Tasks to perform
1/ Summarize the commentary on the Robinson lawsuit against Rick Laminack in two sentences.
2/ According to the commentary on the Robinson lawsuit, which magazine featured Rick Laminack's face on its cover?
3/ Go on with the commentary on the Robinson lawsuit from its final sentence, keeping its tone and subject.

Given passage
Tuesday, November 5, 2024

Sex, fraud and the law

There's a sexual harassment lawsuit currently roiling the Texas plaintiff's lawyer community, and we're not sure what to believe.

Paralegal Angela Robinson claims she had a sexual problem with her ex-boss, Houston trial lawyer heavyweight Rick Laminack. He's the one whose face graced the cover of Fortune magazine, whose mass lawsuits over diet drugs and breast implants have earned him many millions in fees.

She says he's a "sexual predator." He says she's mad because his law firm fired her.

Difficult as it may be to cut through its alleged depravity, its allegations of "trysts," $100,000 fees to witnesses, and $15,000 ones to paralegals to travel with bosses to Las Vegas, there are some breadcrumbs worth following in Ms. Robinson's complaint.

There's more to consider than a single law firm workplace or one lawyer's personal life if any of the allegations have merit. Our justice system is the broader target.

Data for analysis
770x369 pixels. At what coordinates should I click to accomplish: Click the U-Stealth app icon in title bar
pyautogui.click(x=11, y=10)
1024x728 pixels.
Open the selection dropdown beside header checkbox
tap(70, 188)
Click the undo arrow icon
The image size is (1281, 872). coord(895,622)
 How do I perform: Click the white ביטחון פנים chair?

...

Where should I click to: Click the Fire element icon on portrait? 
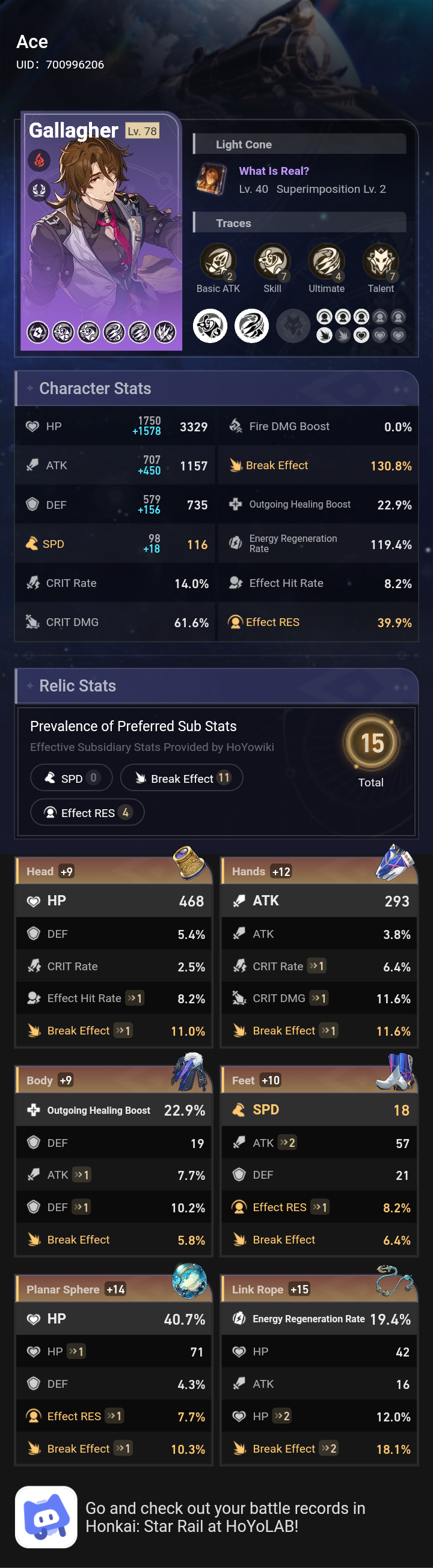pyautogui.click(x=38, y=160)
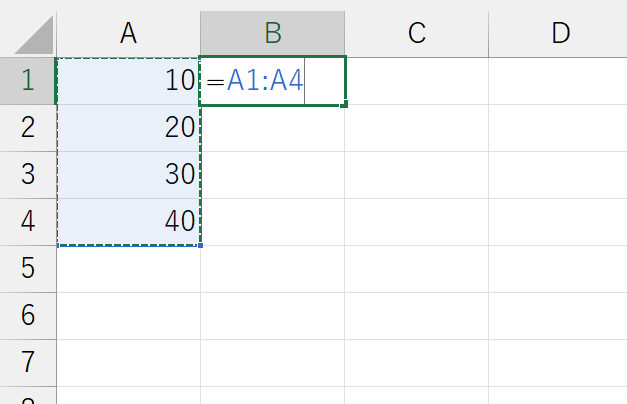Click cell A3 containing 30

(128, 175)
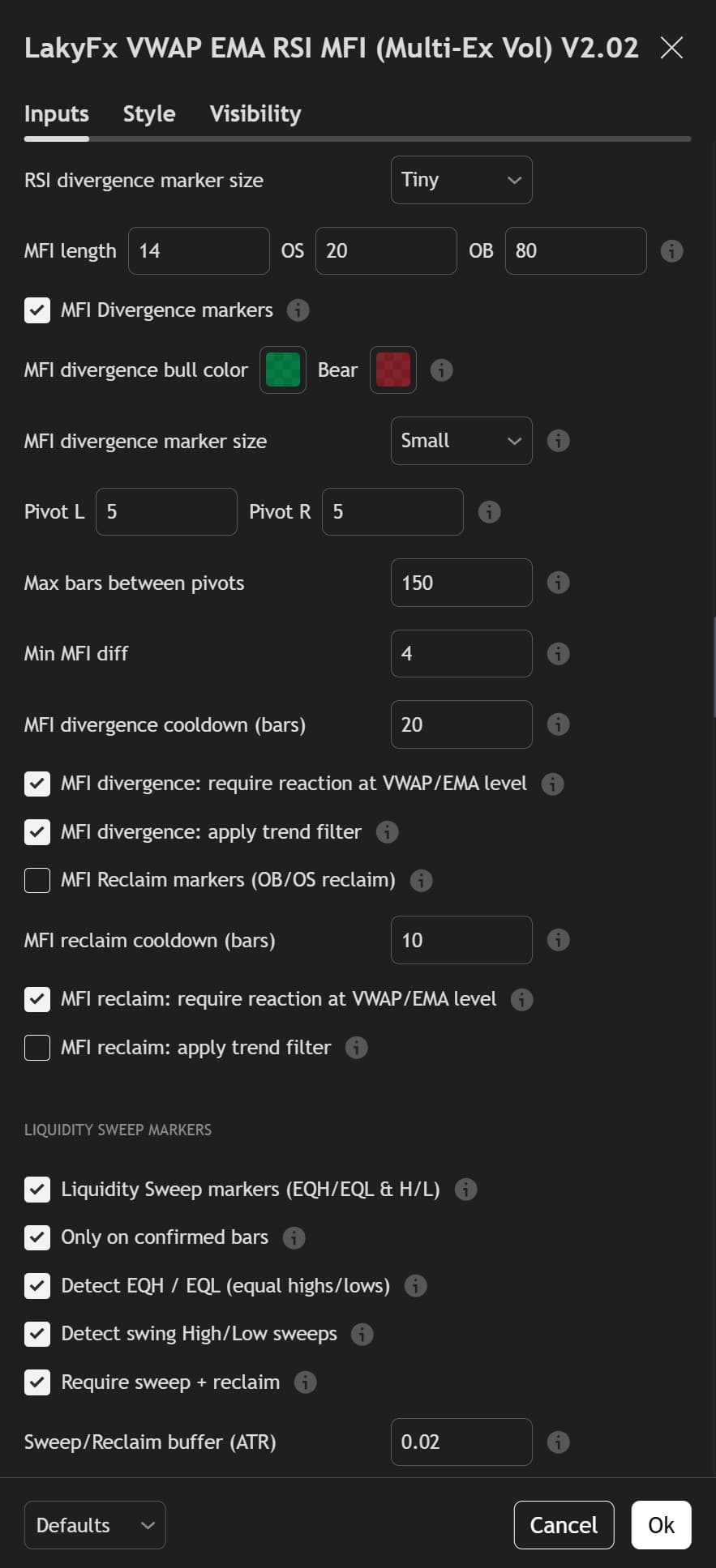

==

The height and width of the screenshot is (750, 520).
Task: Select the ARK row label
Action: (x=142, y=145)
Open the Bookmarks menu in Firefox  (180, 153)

Answers in order
1/ Paralegal Angela Robinson has filed a sexual harassment lawsuit against her former boss, Houston trial lawyer Rick Laminack, and it is roiling the Texas plaintiff's lawyer community while the writers remain unsure what to believe. She calls him a "sexual predator" and he says she is angry because his firm fired her, but the writers see breadcrumbs in her complaint worth following and argue that if any allegations have merit, the justice system is the broader target.

2/ Fortune magazine.

3/
Robinson's less salacious, but more ominous allegations that she was finally fired because she uncovered a scheme engineeered by Laminack to "defraud thousands of Fen-phen pharmaceutical litigation clients" should catch the eye of state and federal investigators.

According to the complaint, firm employees "bought" fictitious medical records for their clients. Robinson alleges she told Laminack this was dishonest and he told her to keep quiet about it.

The charge is reminiscent of the last time Laminack was prominently in the news. Three years ago this month, U.S. District Judge Janis Jack of Corpus Christi upbraided him over the medical records he presented to support thousands of silicosis lawsuits filed with a Mississippi court.

Seventy percent of his clients "diagnosed" with silicosis had already been diagnosed with--and had filed lawsuits over-- asbestosis, even though expert physicians later testified they had never encountered a single U.S. patient who had been stricken with both maladies, much less a thousand or more of them.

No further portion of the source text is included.